_Problem description_: Reproduce the rows starting at the line containing "335x189 pixels." and ending at the line containing "the Alia sofa", replacing "magnifier" with "magnifying glass" and leaving everything else unchanged.

**********

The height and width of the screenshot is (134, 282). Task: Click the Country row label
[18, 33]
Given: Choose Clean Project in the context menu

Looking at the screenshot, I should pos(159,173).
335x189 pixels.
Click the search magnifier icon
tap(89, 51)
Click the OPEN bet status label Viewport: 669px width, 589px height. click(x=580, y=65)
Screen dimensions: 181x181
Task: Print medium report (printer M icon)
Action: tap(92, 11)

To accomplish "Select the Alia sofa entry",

**********

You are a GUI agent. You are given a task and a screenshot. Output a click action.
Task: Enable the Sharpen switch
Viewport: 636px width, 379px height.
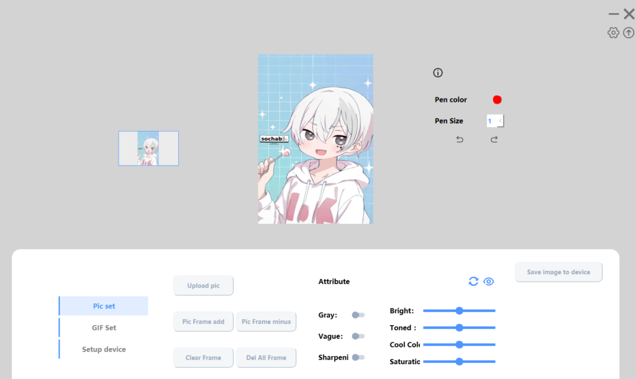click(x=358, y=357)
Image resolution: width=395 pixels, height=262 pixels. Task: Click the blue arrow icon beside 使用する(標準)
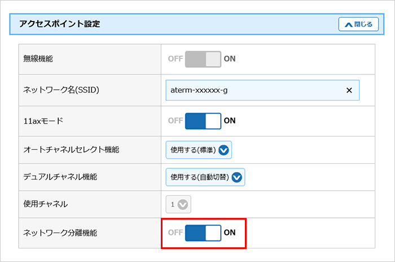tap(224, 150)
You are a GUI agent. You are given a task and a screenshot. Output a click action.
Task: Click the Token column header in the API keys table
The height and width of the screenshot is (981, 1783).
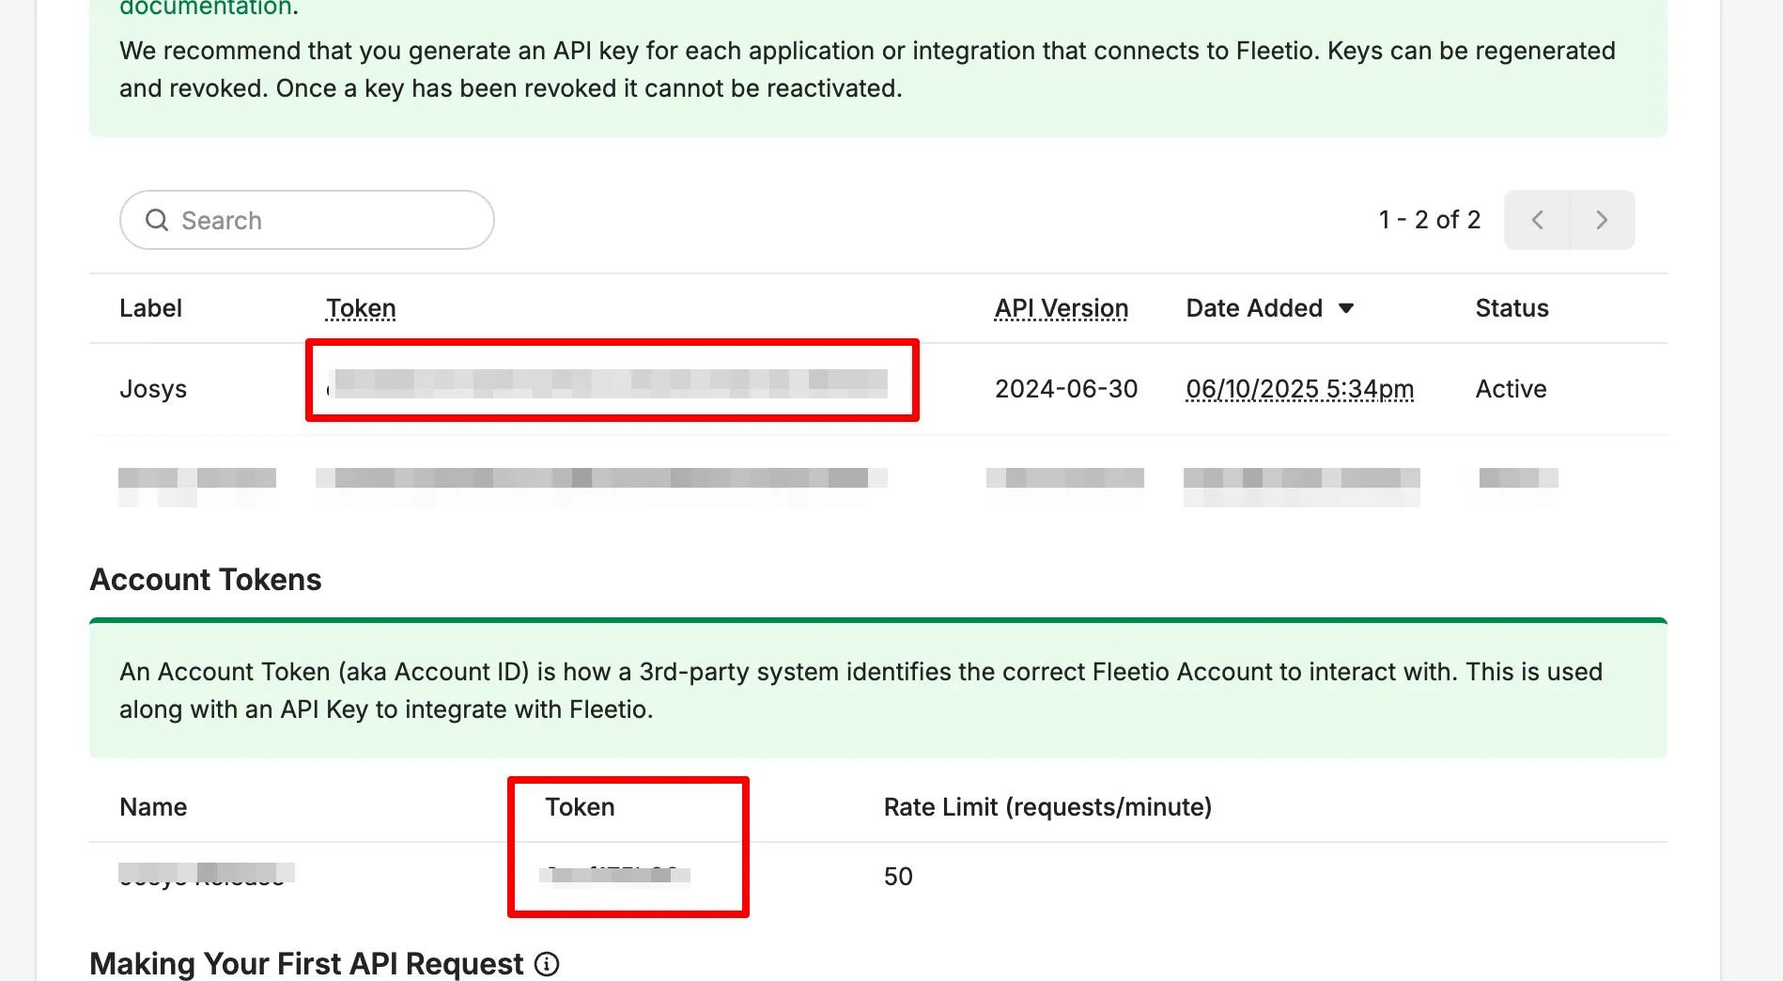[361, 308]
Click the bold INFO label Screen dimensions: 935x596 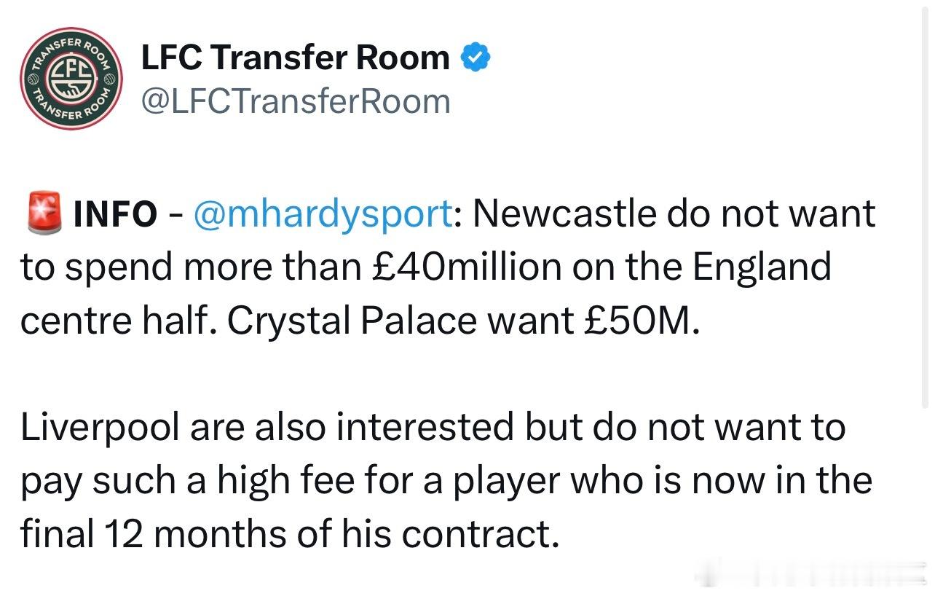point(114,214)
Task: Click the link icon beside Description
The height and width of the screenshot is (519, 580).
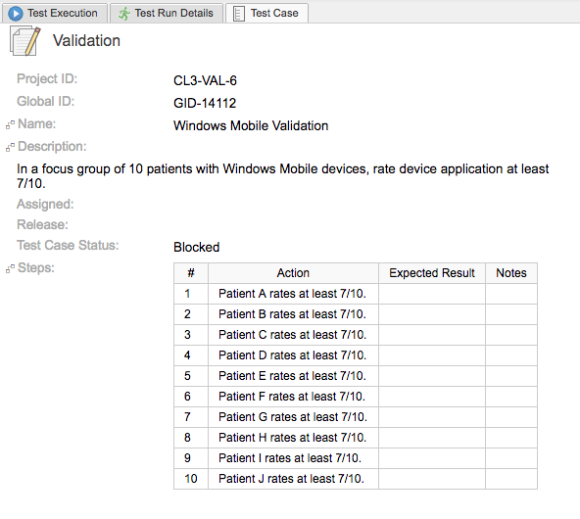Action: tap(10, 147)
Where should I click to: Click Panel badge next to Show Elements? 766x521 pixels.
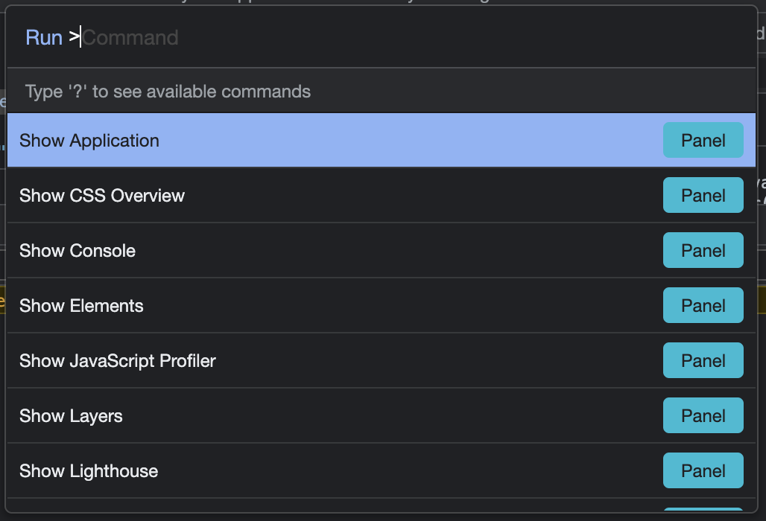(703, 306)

**********

_Solution for this task_:
335x189 pixels.
Click the search magnifying glass icon
tap(89, 51)
Click the OPEN bet status label Viewport: 669px width, 589px height. click(x=580, y=65)
Screen dimensions: 181x181
Task: Print medium report (printer M icon)
Action: tap(92, 11)

To accomplish "Select the Alia sofa entry",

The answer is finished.